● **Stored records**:

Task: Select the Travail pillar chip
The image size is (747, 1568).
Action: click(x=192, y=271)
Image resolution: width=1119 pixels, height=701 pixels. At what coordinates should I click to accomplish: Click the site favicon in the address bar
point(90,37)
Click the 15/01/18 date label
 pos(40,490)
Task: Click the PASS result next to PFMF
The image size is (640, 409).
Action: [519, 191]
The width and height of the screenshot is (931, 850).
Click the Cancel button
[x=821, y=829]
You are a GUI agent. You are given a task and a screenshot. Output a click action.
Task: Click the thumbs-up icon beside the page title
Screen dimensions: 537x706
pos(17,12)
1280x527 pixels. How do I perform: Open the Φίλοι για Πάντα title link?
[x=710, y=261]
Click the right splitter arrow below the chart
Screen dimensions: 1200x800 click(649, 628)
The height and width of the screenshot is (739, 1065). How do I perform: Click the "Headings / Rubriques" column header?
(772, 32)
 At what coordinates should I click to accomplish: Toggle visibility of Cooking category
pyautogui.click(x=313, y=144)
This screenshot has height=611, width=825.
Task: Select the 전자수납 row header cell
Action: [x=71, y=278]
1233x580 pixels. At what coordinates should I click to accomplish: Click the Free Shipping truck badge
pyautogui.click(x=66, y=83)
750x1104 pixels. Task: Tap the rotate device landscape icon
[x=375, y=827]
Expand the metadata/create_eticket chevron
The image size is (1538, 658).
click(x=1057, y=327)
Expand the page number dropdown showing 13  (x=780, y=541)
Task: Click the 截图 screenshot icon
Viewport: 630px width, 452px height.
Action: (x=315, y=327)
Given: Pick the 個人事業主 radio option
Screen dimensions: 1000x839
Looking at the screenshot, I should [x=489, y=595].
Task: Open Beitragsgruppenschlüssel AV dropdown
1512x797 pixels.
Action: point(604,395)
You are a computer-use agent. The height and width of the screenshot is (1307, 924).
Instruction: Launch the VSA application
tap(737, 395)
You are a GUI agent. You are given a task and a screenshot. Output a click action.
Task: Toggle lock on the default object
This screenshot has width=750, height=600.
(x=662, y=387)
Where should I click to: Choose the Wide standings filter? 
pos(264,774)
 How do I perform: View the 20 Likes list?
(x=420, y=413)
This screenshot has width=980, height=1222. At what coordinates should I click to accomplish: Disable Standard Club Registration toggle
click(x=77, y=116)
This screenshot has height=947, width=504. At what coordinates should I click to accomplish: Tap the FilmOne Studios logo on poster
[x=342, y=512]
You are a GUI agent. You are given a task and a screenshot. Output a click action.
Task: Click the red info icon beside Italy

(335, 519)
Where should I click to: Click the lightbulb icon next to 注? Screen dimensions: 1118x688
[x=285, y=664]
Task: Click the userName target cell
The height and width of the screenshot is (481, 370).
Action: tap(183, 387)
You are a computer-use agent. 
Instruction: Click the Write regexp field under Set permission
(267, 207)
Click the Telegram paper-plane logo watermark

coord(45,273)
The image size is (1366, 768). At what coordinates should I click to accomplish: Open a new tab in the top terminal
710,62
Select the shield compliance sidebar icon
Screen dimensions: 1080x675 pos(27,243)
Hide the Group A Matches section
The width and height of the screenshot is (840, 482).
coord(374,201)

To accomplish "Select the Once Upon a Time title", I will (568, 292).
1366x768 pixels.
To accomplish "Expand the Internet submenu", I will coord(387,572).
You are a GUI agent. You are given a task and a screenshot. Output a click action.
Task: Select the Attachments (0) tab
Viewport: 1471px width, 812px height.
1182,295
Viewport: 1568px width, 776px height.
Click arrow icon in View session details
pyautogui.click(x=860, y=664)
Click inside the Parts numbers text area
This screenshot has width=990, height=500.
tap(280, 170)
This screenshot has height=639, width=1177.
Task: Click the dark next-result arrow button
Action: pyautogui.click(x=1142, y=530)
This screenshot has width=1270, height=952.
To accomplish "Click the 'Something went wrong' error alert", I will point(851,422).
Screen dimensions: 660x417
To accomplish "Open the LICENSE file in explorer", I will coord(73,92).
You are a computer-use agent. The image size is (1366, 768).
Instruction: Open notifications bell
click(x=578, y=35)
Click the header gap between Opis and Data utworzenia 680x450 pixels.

● **Task description**: For each record above, print an exact copy.

● **Answer**:
Task: Select the Travail pillar chip
The image size is (747, 1568).
Action: click(x=192, y=271)
Image resolution: width=1119 pixels, height=701 pixels. At what coordinates should I click to accomplish: Click the site favicon in the address bar
point(90,37)
Click the 15/01/18 date label
 pos(40,490)
Task: Click the PASS result next to PFMF
The image size is (640, 409).
Action: [519, 191]
The width and height of the screenshot is (931, 850).
Click the Cancel button
[x=821, y=829]
You are a GUI agent. You are given a task and a screenshot. Output a click action.
Task: Click the thumbs-up icon beside the page title
Screen dimensions: 537x706
pos(17,12)
1280x527 pixels. How do I perform: Open the Φίλοι για Πάντα title link?
[x=710, y=261]
Click the right splitter arrow below the chart
Screen dimensions: 1200x800 click(649, 628)
The height and width of the screenshot is (739, 1065). How do I perform: Click the "Headings / Rubriques" column header?
(772, 32)
 At what coordinates should I click to accomplish: Toggle visibility of Cooking category
pyautogui.click(x=313, y=144)
This screenshot has height=611, width=825.
Task: Select the 전자수납 row header cell
Action: [x=71, y=278]
1233x580 pixels. At what coordinates should I click to accomplish: Click the Free Shipping truck badge
pyautogui.click(x=66, y=83)
750x1104 pixels. Task: Tap the rotate device landscape icon
[x=375, y=827]
Expand the metadata/create_eticket chevron
The image size is (1538, 658).
click(x=1057, y=327)
Expand the page number dropdown showing 13  (x=780, y=541)
Task: Click the 截图 screenshot icon
Viewport: 630px width, 452px height.
Action: (x=315, y=327)
Given: Pick the 個人事業主 radio option
Screen dimensions: 1000x839
Looking at the screenshot, I should [x=489, y=595].
Task: Open Beitragsgruppenschlüssel AV dropdown
1512x797 pixels.
Action: point(604,395)
You are a computer-use agent. The height and width of the screenshot is (1307, 924).
Instruction: Launch the VSA application
tap(737, 395)
You are a GUI agent. You are given a task and a screenshot. Output a click action.
Task: Toggle lock on the default object
This screenshot has width=750, height=600.
(x=662, y=387)
Where should I click to: Choose the Wide standings filter? 
pos(264,774)
 How do I perform: View the 20 Likes list?
(x=420, y=413)
This screenshot has width=980, height=1222. At what coordinates should I click to accomplish: Disable Standard Club Registration toggle
click(x=77, y=116)
This screenshot has height=947, width=504. At what coordinates should I click to accomplish: Tap the FilmOne Studios logo on poster
[x=342, y=512]
You are a GUI agent. You are given a task and a screenshot. Output a click action.
Task: Click the red info icon beside Italy

(335, 519)
Where should I click to: Click the lightbulb icon next to 注? Screen dimensions: 1118x688
[x=285, y=664]
Task: Click the userName target cell
The height and width of the screenshot is (481, 370).
Action: tap(183, 387)
You are a computer-use agent. 
Instruction: Click the Write regexp field under Set permission
(267, 207)
Click the Telegram paper-plane logo watermark

coord(45,273)
The image size is (1366, 768). At what coordinates should I click to accomplish: Open a new tab in the top terminal
710,62
Select the shield compliance sidebar icon
Screen dimensions: 1080x675 pos(27,243)
Hide the Group A Matches section
The width and height of the screenshot is (840, 482).
coord(374,201)

To accomplish "Select the Once Upon a Time title", I will (568, 292).
1366x768 pixels.
To accomplish "Expand the Internet submenu", I will coord(387,572).
You are a GUI agent. You are given a task and a screenshot. Output a click action.
Task: Select the Attachments (0) tab
Viewport: 1471px width, 812px height.
1182,295
Viewport: 1568px width, 776px height.
Click arrow icon in View session details
pyautogui.click(x=860, y=664)
Click inside the Parts numbers text area
This screenshot has width=990, height=500.
tap(280, 170)
This screenshot has height=639, width=1177.
Task: Click the dark next-result arrow button
Action: pyautogui.click(x=1142, y=530)
This screenshot has width=1270, height=952.
To accomplish "Click the 'Something went wrong' error alert", I will point(851,422).
Screen dimensions: 660x417
To accomplish "Open the LICENSE file in explorer", I will coord(73,92).
You are a computer-use agent. The image size is (1366, 768).
Instruction: Open notifications bell
click(x=578, y=35)
Click the header gap between Opis and Data utworzenia 680x450 pixels.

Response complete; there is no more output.